Piocreat 3D dental printing can provided a denture set, and replacement processes that are necessary for dental health. The industry is popular but expanding rapidly, so this list is growing all the time. 


3D Printed Night guards and Orthodontic Aligners


Anyone who has gone through the pure torture of wire and banded braces can understand how big of a deal aligners are.

They are plastic smooth surface trays that you wear in your mouth fitted over your teeth – the aligner doesn’t fit your current teeth exactly, but is in a stage of the shape you want your teeth to become so that it gently and gradually guides your teeth into their new places.

They’re replacing the obvious tugs of traditional braces with invisible straightening, so they present a great leap forward in personal orthodontics. And since you go through several aligners in stages to get to your final teeth settings, 3D dental printing cuts down on the time and cost it takes to get those done.

Plus, with 3D dental printing and additive manufacturing, you can now get an industrial grade manufacturing nightguard that will last you a much longer time than plastic ones you can buy at the drugstore.

Getting a nightguard 3D printed from your dentist will also ensure a much more personal fit, since it will be molded to your own teeth and not a generic set of sizes that may or may not account for your mouth’s true shape. They may be more expensive, but the custom fit and shape will cut back on how much you grind your teeth in so much more comfort, you won’t even notice it’s happening.


3D Printed Dental Crowns


Another orthodontic dental process that is traditionally burdensome but also a mainstream necessity is getting crowns and bridges, or having part or all of a tooth replace when it’s broken.

Instead of having to send out for a molding that could take several weeks, dentists can now equip themselves with a 3D printer that scans the broken tooth, adds in part needed to make the tooth whole, and 3D print it themselves, all in less than an hour. No external parts or labor necessary.

And depending on your coverage, this will cost either you or your dental insurance company a lot less. Either way, if you’re putting off getting any part of your tooth fixed because you don’t have the cash, see if your dentist offers 3D dental printing for their services – you’ll be surprised what they can do with that.


Surgical guides


Dentistry is one area where you don’t want to skimp on precision, and additive manufacturing with 3D printing is a huge asset to this area of need. One way it helps dentist professionals is by giving them the means to 3D print exacting guides for oral surgeries.

This is when a dentist scans a patient’s mouth to us computer drafting to add holes for the areas where they’ll be performing fixes.

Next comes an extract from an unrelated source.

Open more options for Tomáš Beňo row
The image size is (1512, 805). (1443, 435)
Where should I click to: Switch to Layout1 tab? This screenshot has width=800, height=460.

Then they 3D print the surgery guide like an aligner, so it goes right over the person’s teeth, and use the gaps as their work areas without the fear of drilling or extracting the wrong thing. It’s a great way to help eliminate spatial errors and make sure everything’s ship-shape during delicate procedures.


3D Dental Models / Orthodontic Models


You don’t want your dentist to be trying something out for the first time on your mouth without plenty of practice first, and that’s where 3D printed dental models come in.

If your dental professional can print an exact replica of your teeth, they can have a perfect place for the trial and error that will ultimately prepare them for any and all details – both expected and not – that come up during procedure for dental implants

Any quirks that your teeth may be hiding, any unexpected hitches in equipment, any possibilities that things won’t exactly match your dentist’s expectations can be worked out in a harmless resin model that guides the surgeons to perfection by the time they touch you.

Plus, since these models aren’t meant to go into your mouth themselves, they don’t require special material, and the dentist can alter them as much as they want to experiment with technique and results. 3D dental printing is a great teaching tool.